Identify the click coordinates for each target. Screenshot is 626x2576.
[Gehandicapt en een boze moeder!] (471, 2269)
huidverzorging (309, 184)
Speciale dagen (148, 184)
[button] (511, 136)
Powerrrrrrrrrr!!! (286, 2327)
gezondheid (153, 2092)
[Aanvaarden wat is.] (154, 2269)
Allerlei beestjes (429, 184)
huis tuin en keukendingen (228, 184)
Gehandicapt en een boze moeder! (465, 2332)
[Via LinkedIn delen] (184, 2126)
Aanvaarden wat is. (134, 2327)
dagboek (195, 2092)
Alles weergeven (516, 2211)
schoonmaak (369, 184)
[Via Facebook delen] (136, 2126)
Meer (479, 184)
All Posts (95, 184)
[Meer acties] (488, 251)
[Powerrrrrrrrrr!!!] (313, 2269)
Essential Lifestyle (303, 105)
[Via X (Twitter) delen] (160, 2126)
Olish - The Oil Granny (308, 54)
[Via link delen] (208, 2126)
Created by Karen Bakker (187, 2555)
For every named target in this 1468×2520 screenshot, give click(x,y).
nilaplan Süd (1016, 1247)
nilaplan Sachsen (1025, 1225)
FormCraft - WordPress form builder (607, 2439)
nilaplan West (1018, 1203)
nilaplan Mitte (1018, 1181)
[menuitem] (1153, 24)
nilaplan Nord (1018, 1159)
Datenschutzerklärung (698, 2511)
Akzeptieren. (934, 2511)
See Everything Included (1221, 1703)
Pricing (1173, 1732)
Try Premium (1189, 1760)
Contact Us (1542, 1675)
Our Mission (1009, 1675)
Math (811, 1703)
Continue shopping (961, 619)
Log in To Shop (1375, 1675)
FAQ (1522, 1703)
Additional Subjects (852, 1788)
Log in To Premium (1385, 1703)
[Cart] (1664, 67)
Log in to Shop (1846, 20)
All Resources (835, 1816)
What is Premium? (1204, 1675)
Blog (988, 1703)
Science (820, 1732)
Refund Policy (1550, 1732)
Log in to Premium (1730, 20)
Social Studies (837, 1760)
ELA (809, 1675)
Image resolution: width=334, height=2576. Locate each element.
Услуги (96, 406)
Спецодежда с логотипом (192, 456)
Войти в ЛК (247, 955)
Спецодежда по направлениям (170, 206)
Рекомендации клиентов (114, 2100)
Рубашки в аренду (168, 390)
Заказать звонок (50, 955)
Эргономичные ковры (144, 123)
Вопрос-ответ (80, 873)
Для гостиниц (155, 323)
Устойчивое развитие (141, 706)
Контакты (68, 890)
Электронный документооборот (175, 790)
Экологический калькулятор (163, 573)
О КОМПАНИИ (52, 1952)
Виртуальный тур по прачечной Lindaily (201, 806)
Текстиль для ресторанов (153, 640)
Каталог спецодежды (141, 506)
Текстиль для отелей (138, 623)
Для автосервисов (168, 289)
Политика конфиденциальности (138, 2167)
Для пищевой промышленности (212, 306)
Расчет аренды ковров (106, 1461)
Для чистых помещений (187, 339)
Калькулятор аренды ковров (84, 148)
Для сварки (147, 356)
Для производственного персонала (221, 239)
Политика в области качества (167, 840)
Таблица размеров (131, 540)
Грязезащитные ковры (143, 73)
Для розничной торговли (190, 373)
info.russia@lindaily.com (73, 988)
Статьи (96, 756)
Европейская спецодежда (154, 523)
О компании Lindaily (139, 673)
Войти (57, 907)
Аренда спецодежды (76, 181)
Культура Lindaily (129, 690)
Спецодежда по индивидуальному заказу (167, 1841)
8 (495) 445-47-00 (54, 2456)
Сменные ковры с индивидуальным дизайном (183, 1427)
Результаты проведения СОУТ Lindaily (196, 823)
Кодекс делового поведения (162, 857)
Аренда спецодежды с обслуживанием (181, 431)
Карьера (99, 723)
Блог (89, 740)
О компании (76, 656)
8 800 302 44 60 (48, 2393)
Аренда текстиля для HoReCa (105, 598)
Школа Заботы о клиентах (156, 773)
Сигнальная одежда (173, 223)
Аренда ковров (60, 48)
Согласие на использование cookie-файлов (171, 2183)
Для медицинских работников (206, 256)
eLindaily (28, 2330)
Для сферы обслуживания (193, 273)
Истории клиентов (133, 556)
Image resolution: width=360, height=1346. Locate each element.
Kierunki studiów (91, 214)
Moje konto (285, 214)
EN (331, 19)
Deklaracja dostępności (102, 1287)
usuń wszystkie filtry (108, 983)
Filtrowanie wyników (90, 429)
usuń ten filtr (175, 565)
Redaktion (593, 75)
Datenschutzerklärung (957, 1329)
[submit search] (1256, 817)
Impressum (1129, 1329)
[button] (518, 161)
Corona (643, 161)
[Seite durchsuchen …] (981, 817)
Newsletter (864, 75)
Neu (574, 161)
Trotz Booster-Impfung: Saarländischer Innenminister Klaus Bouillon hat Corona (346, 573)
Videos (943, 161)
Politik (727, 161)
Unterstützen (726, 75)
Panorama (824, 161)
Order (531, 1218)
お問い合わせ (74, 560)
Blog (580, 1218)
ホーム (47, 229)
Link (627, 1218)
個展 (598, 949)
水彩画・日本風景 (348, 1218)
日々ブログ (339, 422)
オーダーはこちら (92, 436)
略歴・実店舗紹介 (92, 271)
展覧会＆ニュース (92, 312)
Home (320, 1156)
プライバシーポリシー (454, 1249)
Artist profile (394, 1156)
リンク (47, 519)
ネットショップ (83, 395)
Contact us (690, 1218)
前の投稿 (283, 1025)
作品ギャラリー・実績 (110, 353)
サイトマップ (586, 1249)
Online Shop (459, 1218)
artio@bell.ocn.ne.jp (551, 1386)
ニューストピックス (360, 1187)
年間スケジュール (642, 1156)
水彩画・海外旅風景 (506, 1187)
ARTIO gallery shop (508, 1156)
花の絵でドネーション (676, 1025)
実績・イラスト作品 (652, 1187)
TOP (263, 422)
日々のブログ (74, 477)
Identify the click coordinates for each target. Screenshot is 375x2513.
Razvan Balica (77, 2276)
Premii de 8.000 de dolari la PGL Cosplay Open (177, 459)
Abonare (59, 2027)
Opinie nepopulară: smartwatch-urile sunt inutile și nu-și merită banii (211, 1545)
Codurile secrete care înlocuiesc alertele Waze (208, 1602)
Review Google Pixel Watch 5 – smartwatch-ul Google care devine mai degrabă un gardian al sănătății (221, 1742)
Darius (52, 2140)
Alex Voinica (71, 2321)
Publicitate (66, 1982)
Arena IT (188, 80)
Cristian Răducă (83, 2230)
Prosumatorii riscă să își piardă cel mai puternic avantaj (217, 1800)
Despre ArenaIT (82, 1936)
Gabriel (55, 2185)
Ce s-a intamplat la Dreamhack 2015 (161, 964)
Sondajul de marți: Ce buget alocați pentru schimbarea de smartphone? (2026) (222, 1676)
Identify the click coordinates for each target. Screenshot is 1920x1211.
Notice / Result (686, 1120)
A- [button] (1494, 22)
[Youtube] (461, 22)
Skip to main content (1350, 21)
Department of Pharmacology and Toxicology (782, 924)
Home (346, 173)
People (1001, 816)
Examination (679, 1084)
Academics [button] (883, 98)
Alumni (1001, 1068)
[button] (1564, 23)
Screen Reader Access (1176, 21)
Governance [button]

——

### Exercise
All lines of the material that contain the word "boze" should be listed.

### Written response
[Gehandicapt en een boze moeder!] (471, 2269)
Gehandicapt en een boze moeder! (465, 2332)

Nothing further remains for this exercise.